Areas of action

Mainstreaming work on containing the spread of HIV in sub-Saharan Africa

Selling of condoms at a kiosk in Bujumbura, Burundi.

In view of the impact the HIV epidemic is having on all levels of society in sub-Saharan Africa, the United Nations in 2001 called on its member coun­tries to take action to contain HIV across all sectors.

In response to that call to action, the BMZ intro­duced binding guide­lines on dealing with the risks associated with the HIV epidemic in the context of its technical and financial cooperation projects. In all devel­op­ment projects carried out in coun­tries in sub-Saharan Africa in which more than one per cent of the popu­la­tion are HIV-positive an impact assess­ment must first be carried out to establish whether the epidemic will have a negative impact on the project and whether the project will unintentionally contribute to the spread of the HI virus. Following the impact assess­ment, project activities are then adapted or expanded to include HIV-specific measures. This ensures that German de­vel­op­ment projects are effective and sus­tain­able.

In coun­tries affected by the HIV epidemic, German devel­op­ment co­op­er­a­tion also carries out its own HIV programmes that incorporate all levels of society.
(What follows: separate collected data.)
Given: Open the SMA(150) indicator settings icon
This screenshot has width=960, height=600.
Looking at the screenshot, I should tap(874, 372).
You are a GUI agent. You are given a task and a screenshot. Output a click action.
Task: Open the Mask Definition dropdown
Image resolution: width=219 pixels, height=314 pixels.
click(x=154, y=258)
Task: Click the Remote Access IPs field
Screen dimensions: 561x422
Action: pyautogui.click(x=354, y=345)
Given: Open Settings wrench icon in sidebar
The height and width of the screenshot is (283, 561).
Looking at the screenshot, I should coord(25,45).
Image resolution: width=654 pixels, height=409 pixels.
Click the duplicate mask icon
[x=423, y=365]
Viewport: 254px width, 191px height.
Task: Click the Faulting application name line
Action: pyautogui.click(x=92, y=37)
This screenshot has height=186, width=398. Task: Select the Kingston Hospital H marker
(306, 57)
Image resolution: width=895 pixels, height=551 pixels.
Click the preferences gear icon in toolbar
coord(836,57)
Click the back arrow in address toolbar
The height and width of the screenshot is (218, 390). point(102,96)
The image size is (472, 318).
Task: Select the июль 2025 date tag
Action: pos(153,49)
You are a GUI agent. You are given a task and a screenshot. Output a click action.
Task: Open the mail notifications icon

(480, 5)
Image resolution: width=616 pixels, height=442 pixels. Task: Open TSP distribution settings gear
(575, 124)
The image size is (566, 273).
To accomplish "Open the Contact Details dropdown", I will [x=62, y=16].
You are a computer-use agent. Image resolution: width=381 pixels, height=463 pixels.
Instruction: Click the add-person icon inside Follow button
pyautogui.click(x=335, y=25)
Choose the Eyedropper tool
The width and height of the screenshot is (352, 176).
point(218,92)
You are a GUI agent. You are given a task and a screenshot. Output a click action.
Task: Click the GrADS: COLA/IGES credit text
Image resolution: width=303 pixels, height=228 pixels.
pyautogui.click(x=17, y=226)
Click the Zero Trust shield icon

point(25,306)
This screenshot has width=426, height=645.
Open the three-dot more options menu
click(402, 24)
In 2011, for instance, 75 per cent of German technical co­op­er­a­tion projects in sub-Saharan Africa carried out HIV risk assess­ments. Of these projects, 54 per cent identified risks associated with achieving the project objectives and 27 coun­tries carried out measures to mitigate the HIV risk.

Elementary education projects, for instance, incorporate the topic of HIV into their curricula. Awareness-raising campaigns and codes of conduct for teachers are initiated at teacher training colleges. The aim is to enable both pupils and teachers to better protect them­selves against HIV infection.

In the context of its efforts to contain the spread of HIV, German de­vel­op­ment co­op­er­a­tion also runs work­place programmes for its own staff. They are taught about the risks of HIV trans­mission and prevention methods. They also learn where to turn for treat­ment and care. One im­por­tant aspect is avoiding HIV-associated stigmatisation and discrimination in the workplace.